Since then the Conservative party has done nothing to cement is position. They won in 2015 on the back of a promise to hold a referendum, and only scraped the right to govern in 2017. Fast forward to now and things still look precarious. There has been no intellectual renaissance in the Conservative party, no reinvention, and there is no sense of purpose beyond simply delivering a version of Brexit.

This is certainly not 1997. Johnson is no Blair. Blair had his own mandate built from the ground up, with a renewed party barely recognisable from what came before, with fresh energy with a sense of moral purpose. Not so this time. The Tory party is still the same soulless, rudderless husk elected on the back of a national revulsion at the prospect of a Corbyn government. 

Johnson, therefore, is a functionary PM; to get Brexit over the line and to stop Corbyn. He'll have served his primary and secondary purpose in a matter of weeks, after which there is no "Teflon Tony" honeymoon. We know what the man is and it was all priced in at the election. It won't take long for the wheels to start falling off. 

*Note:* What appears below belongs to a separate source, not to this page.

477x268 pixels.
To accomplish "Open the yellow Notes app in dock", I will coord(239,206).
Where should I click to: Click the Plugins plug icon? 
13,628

Johnson is a man whose temperament is simply not suited to long and detailed negotiation. He has neither the intellectual stamina or the attention span, and doesn't care enough about Brexit objectives just so long as the theatricals play well. The real work will be delegated to the Brexit and trade obsessives on the right of the party where the talent pool is more of a puddle.  

Their red lines and idiotic misconceptions will very rapidly bump into the EU's political and technical red lines and the problems thrown up by his dog's dinner of a withdrawal agreement. At that point Johnson is well out of his depth and we'll see all the usual pompous incompetent bravado that sees us ejected from a number of important EU markets while having nothing of a contingency plan to speak of. 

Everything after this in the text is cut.